La vulnérabilité de Poutine
La guerre de l’information, clé de la dissuasion
Le président russe Vladimir Poutine intensifie ses attaques contre l’Europe, non seulement par des drones et des cyberattaques, mais aussi par une propagande ciblée. Alors que l’Occident a jusqu’à présent réagi avec réticence à cette guerre hybride, il est désormais de plus en plus évident que si l’on veut vraiment faire plier Poutine, il faut ébranler son contrôle sur la souveraineté en matière d’information. C’est la conclusion principale d’un article très remarqué sur Foreign Policy. Il a été rédigé par Peter Pomerantsev, auteur du livre « How to Win an Information War : The Propagandist Who Outwitted Hitler » et Sviatoslav Hnizdovskyi, PDG d’OpenMinds*.
Après l’échec d’un accord entre Donald Trump et le Kremlin, Moscou a multiplié ses agressions. Les drones pénètrent dans l’espace aérien des pays de l’OTAN et les cyberattaques se multiplient. Mais les contre-mesures militaires et économiques seules ne suffisent pas. L’Occident doit également agir dans ce que l’on appelle « l’espace cognitif », là où les opinions se forment et où les comportements sont influencés.
La guerre cognitive prend de l’importance
L’OTAN travaille déjà sur un concept de guerre cognitive. L’objectif est d’influencer les attitudes et les comportements par des campagnes d’information ciblées, y compris au sein de la Russie. Car le régime de Poutine est obsédé par le maintien de l’illusion d’un contrôle absolu à l’intérieur du pays. La peur d’une perte de contrôle est profondément enracinée, alimentée par le souvenir de l’effondrement de l’Union soviétique.
Un point particulièrement sensible : le recrutement de nouveaux soldats. La Russie a besoin d’environ 30’000 nouvelles forces par mois. La propagande sur les réseaux sociaux comme VK bat son plein. Mais des initiatives ukrainiennes montrent que des campagnes d’information ciblées ont un impact, par exemple en dénonçant la corruption au sein de l’armée, les inégalités sociales ou le poids des services publics dans les dépenses de guerre.

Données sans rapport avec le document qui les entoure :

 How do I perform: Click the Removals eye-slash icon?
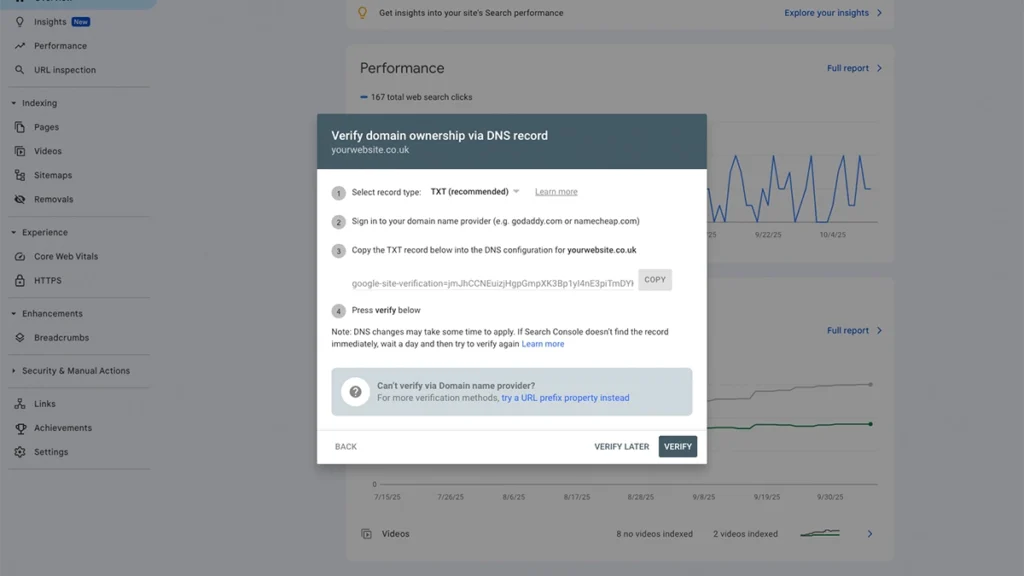click(x=20, y=199)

Quand la baisse de la qualité de vie devient un problème
Le mécontentement économique est également une source d’attaques. Selon des analyses de données, le nombre de plaintes sur le portail en ligne de l’État russe « Gosuslugi » est en augmentation, notamment sur des sujets liés à la qualité de vie comme les routes, le logement et les services municipaux. Ces sujets sont plus difficiles à contrôler que les récits patriotiques, et donc potentiellement plus efficaces.
La vulnérabilité de la Russie a été illustrée par l’incursion ukrainienne dans la région de Koursk en août 2024. La machine de propagande russe s’est enrayée et la cote de confiance de Poutine a chuté de manière significative. Mais l’Occident n’a pas saisi l’occasion d’exercer une pression globale, par crainte d’une escalade. Cette retenue apparaît aujourd’hui comme une erreur de jugement.

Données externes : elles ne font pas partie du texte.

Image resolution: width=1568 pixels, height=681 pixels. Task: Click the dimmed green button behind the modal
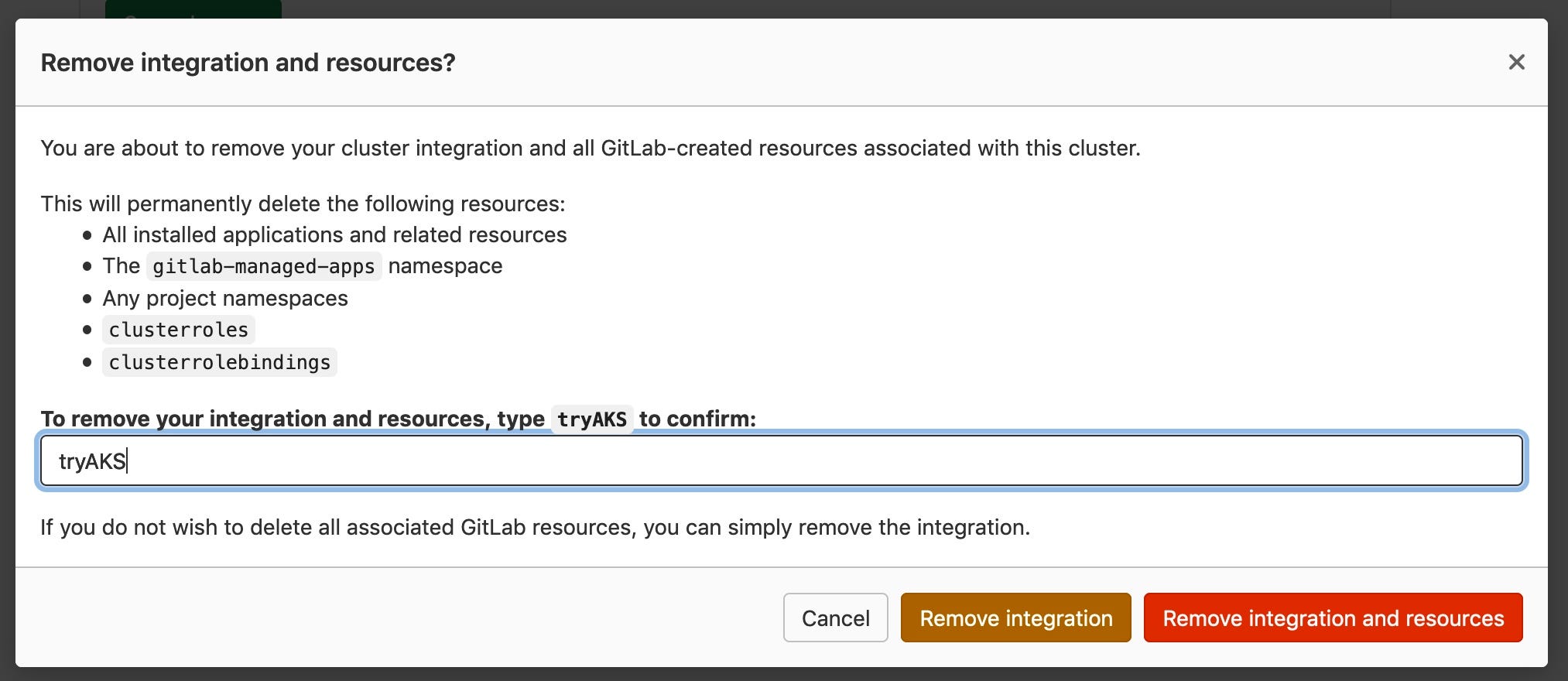pos(193,9)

La question n’est plus de savoir si les campagnes d’information sont nécessaires, mais comment elles peuvent être mises en œuvre efficacement. Il ne s’agit pas de copier les stratégies de désinformation russes, mais de diffuser des faits et des vérités refoulées. Il est essentiel de créer des contenus suffisamment pertinents pour les citoyens russes afin qu’ils les recherchent activement, malgré la censure.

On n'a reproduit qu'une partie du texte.